[EXERCISE DETAILS] List each line below that includes the string "Task".

[GIVEN RECORDS]

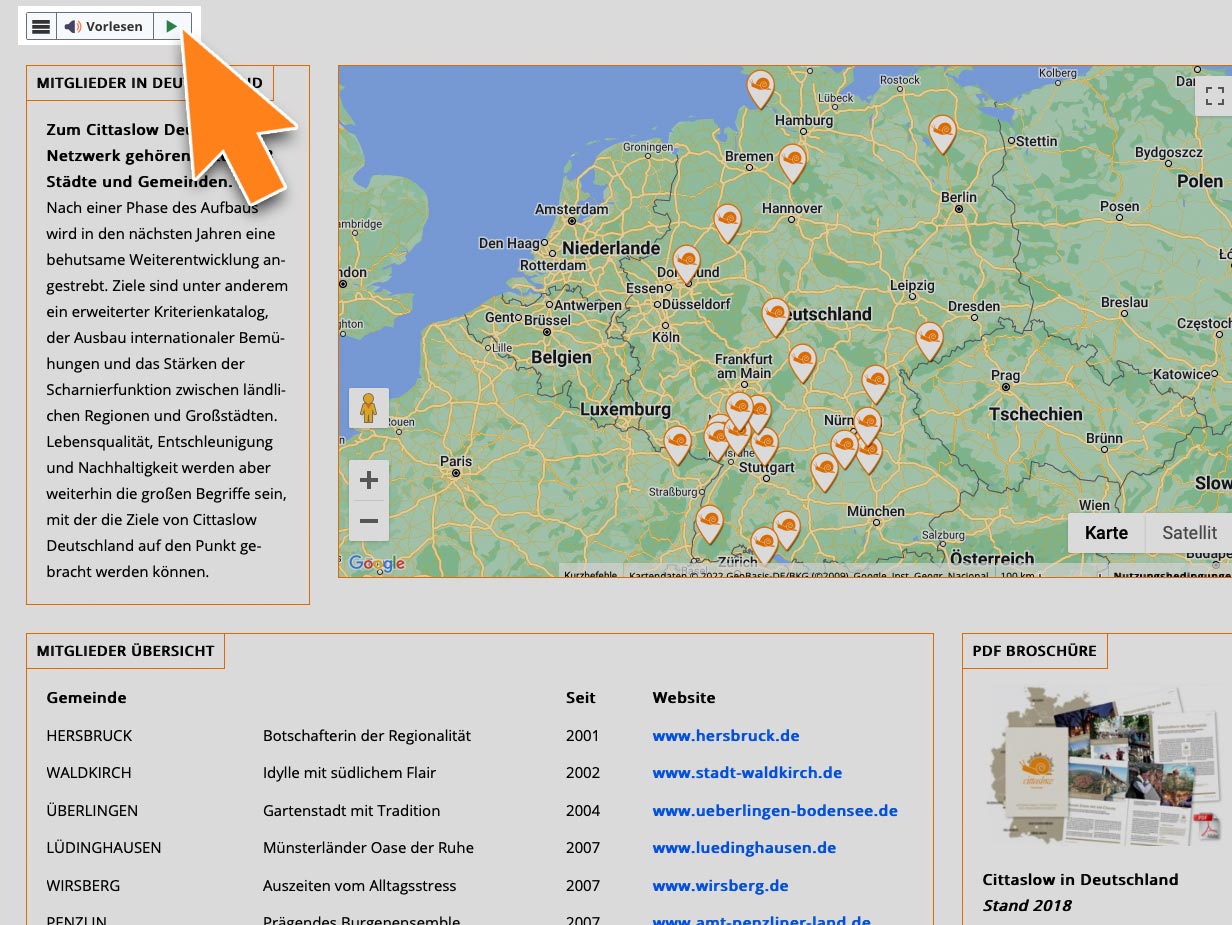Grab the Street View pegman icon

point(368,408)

...

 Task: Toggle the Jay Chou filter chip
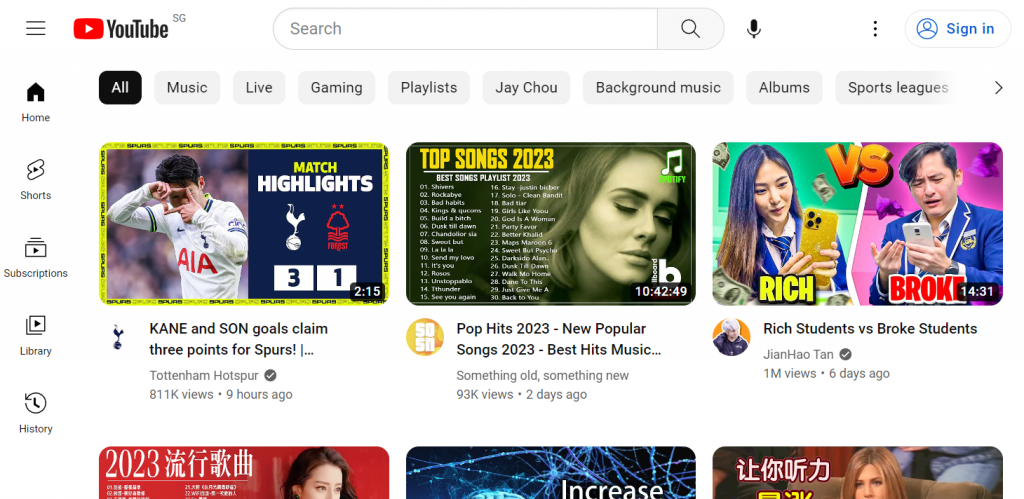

--

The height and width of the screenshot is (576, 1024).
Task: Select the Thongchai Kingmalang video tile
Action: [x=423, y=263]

[OUTPUT OF THE EXERCISE]
 Task: Toggle the Jay Chou filter chip
Task: Select the Thongchai Kingmalang video tile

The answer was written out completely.